* _Document excerpt_
• • • •

In 2008, Ruslan Alekhno became the winner of National Television Musical project EuroFest, the Belarusian annual competition to decide the Belarusian entry in the Eurovision Song Contest.

Emerging as the victor, he went on to represent Belarus in the Eurovision Song Contest 2008. Alekhno sang in the second semi-final elimination round on May 22, 2008, singing "Hasta la Vista", but failed to qualify to the final.

===2008-present===
In 2012, Alekhno began a new creative phase, recording new songs and working on a new show. His new song "Ne zabyt'" was in rotation on radio stations, and a new video was released, as well as his next single "My ostanemsya".

In May 2013, he released album of war songs Nasledie, which included the famous Russian songs of the Great Patriotic War. According to Ruslan, his new album is a tribute to all veterans of World War II. Ruslan dedicates it to all grandparents, who fought against fascism.

On May 26, 2013, International Academy of Public Recognition presented Ruslan Alekhno with the Award "For contribution to the development of Russian culture."

In 2014, Alekhno released the single "Serdtse iz stekla" featuring Russian singer Valeriya. Its music video was released in Spring 2014.

In 2015, Alekhno won the TV show "Odin v odin!", the Russian version of "Your Face Sounds Familiar".

Alekhno performed in a concert for Russian troops in Syria at new year 2016.

In 2019, he participated in The Voice of Russia. During the Blind Auditions, he sang Jaak Joala's "Podberu muzyku" and did not manage to let any of the coaches turn. One of the coaches, Konstantin Meladze, called Alekhno a "restaurant singer, who you listen to when you are drunk", causing a stir in the Belarusian media. Alekhno later said that he was happy that he did not pass the audition phase and he had little interest in the show. He admitted getting onto the show purely for the fee that Channel One had offered for his participation and said that the producers of the show had been trying to get him to participate for multiple seasons straight.

==Awards==
- 2000 Winner of contest "Viva Victory"
- 2001 First Prize at the International Competition in Poland
- 2001 Grand Prix of the International Contest of patriotic songs Russia
- 2002 Laureate of the Belarusian Song and poetry
- 2003 Second Prize at the "Golden Hit"
- 2003 "Clear Voice" reward at festival "Crossroads of Europe"
- 2004 Second Prize of the International Festival of "Mallow" (Poland)

• • • •

* _What to work on_
A: Repeat the Ruslan Alekhno text word for word, everything from "In 2008, Ruslan" down to "to the final.".
B: Which song titles appear in the text about Ruslan Alekhno? Name every one.
C: Write the next part of the text about Ruslan Alekhno, picking up right after its last line.

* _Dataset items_

• • • •

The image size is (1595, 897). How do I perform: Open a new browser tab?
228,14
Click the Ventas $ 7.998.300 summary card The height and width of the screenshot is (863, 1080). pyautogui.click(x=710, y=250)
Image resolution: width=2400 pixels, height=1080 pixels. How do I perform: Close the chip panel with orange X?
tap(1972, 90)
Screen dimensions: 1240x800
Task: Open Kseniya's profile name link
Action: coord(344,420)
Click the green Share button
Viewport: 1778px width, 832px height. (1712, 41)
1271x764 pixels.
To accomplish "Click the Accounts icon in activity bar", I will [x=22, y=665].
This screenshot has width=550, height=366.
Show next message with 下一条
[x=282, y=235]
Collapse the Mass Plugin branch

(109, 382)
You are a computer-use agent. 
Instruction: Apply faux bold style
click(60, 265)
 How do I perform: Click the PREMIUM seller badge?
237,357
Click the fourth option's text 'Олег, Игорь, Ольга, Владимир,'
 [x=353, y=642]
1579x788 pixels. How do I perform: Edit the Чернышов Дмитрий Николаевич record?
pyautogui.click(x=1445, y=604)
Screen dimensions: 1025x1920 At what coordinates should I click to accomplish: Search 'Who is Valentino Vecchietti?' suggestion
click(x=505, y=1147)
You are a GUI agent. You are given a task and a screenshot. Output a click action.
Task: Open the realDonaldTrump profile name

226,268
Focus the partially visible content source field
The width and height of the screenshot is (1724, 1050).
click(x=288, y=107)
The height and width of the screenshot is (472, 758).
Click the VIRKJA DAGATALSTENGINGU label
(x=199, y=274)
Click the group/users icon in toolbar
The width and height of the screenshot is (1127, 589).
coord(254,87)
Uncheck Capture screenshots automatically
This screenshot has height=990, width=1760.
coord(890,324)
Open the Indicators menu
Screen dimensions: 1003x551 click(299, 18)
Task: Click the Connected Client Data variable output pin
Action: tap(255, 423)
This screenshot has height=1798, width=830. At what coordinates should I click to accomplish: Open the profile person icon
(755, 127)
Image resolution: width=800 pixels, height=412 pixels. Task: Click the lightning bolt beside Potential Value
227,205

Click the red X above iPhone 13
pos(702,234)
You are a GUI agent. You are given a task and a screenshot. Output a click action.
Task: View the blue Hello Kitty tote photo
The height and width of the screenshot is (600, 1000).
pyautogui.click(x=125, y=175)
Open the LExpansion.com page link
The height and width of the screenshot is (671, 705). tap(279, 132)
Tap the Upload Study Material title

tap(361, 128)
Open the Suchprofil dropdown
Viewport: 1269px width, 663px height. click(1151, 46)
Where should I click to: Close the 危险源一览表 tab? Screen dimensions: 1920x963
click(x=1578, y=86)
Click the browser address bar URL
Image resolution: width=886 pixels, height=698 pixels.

• • • •

* _Replies_
A:
In 2008, Ruslan Alekhno became the winner of National Television Musical project EuroFest, the Belarusian annual competition to decide the Belarusian entry in the Eurovision Song Contest.

Emerging as the victor, he went on to represent Belarus in the Eurovision Song Contest 2008. Alekhno sang in the second semi-final elimination round on May 22, 2008, singing "Hasta la Vista", but failed to qualify to the final.

B:
- "Hasta la Vista"
- "Ne zabyt'"
- "My ostanemsya"
- "Serdtse iz stekla"
- "Podberu muzyku"

C:
- 2004 Winner of the TV channel Russia contest "People's Artist – 2"
- 2005 First Prize of the All-Russian competition of patriotic songs
- 2013 The Award "For contribution to the development of Russian culture"
- 2015 Winner of the TV show "Odin v Odin!"
- 2019 Award of Francysk Skaryna
- 2021 Honored Artist of the Republic of Belarus
- 2022 "Chanson of the Year" Award
- 2022 "Song of the Year" Award

==Personal life==
Ruslan Alekhno was in a relationship with actress Irina Medvedeva between 2004 and 2011, being married 2009–2011. In 2016, Ruslan married again. His second wife is Yulia Alekhno. On 2017-03-31 a daughter Varvara was born from this marriage.

Alekhno is an Eastern Orthodox believer. He prays every day and vows to go to mass every single Sunday.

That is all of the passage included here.